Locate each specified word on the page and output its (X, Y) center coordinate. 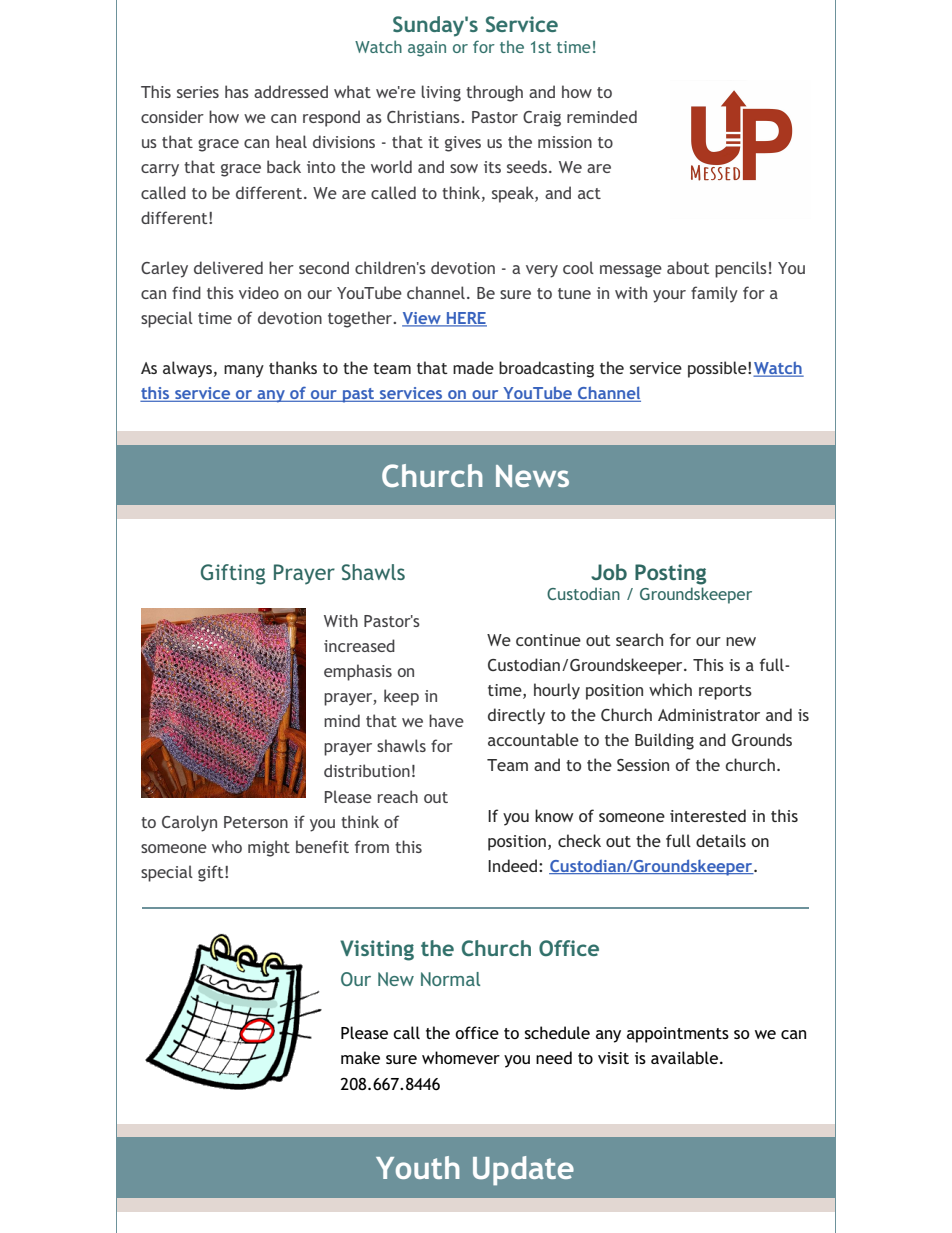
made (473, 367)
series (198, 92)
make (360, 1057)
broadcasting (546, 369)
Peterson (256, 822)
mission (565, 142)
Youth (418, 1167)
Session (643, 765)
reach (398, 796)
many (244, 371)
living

**Problem**
Please render all the entries above as a numbered list, leaving out blank lines and the pictures.

**Correct result**
1. Locate each specified word on the page and output its (X, Y) center coordinate. 
2. made (473, 367)
3. series (198, 92)
4. make (360, 1057)
5. broadcasting (546, 369)
6. Peterson (256, 822)
7. mission (565, 142)
8. Youth (418, 1167)
9. Session (643, 765)
10. reach (398, 796)
11. many (244, 371)
12. living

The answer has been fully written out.